Samsung ma jedną z najbogatszych ofert soundbarów na naszym rynku. Znajdziemy w niej zarówno drogie modele, jak i te niemalże na każdą kieszeń. W roku 2022 testowaliśmy dla Was model B450, który zrobił na nas pozytywne wrażenie. Czy tak będzie również i z jego następcą? Sprawdziliśmy to dla Was: oto test i recenzja soundbara Samsung HW- C450.
Samsung HW- C450 będzie dobrą propozycją dla kogoś, kto nie jest już w stanie znieść dźwięku z własnego telewizora, ale kto może wydać stosunkowo niewiele. C450 oferuje brzmienie, które zawstydzi niejeden smukły ekran i sprawi, że sceptyczna do tej pory druga połowa zapyta z wyrzutem „dlaczego nie kupiłeś go wcześniej?”.

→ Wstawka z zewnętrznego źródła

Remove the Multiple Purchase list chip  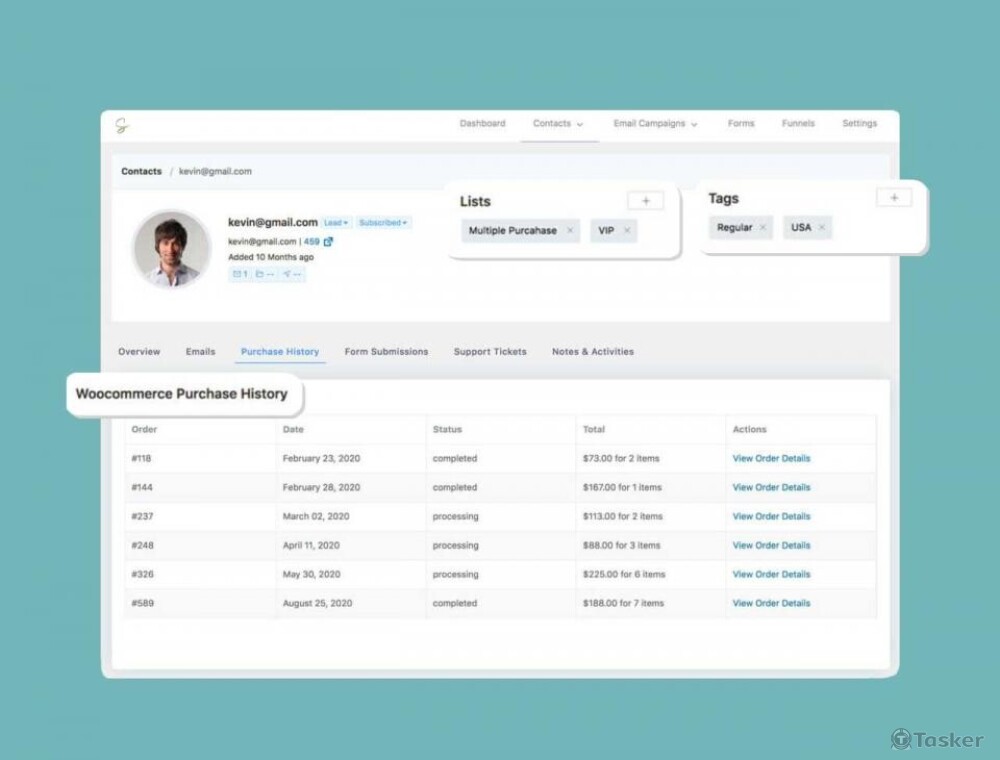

Tak. C450 to grajbelka, która oferuje znakomity wręcz stosunek jakości do ceny. Nadaje się i do słuchania wiadomości, i do filmów. Do muzyki też, choć nie dla audiofilów.
Brak złącza HDMI oraz obsługi zaawansowanych kodeków dźwięku może ograniczać przydatność soundbara dla niektórych użytkowników. Poza tym C450 sprawdzi się raczej w mniejszych pomieszczeniach.

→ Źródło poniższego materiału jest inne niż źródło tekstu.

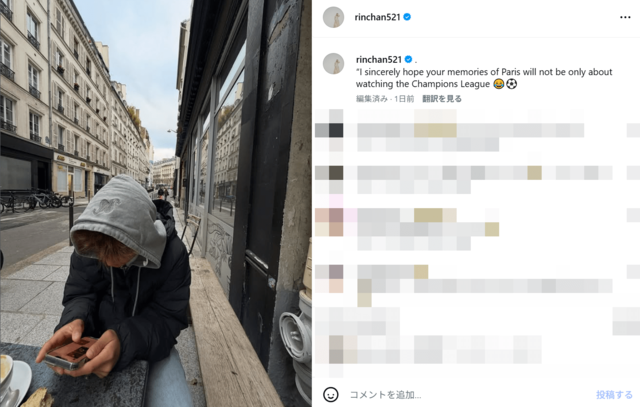Click the Paris street photo
Screen dimensions: 640x407
[156, 203]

Soundbar HW-C450 (dalej dla uproszczenia zwany c450) został wyprodukowany w Chinach, działał pod kontrolą oprogramowania w wersji 1019.0, a egzemplarz testowy dostarczył nam producent.
Biorąc pod uwagę cenę i klasę urządzenia, testowany soundbar ma całkiem solidną konstrukcję, a jakość wykonania jest zadowalająca.
Samsung HW-C450 jest soundbarem w systemie 2.1. Jest to konstrukcja dwuelementowa składająca się z belki oraz subwoofera. Oznacza to, że podobnie jak jego poprzednik (tj. model B450), C450 nie jest soundbarem w dokładnym tego słowa znaczeniu, lecz czymś w rodzaju soundbaroboksa (belki z baspudłem).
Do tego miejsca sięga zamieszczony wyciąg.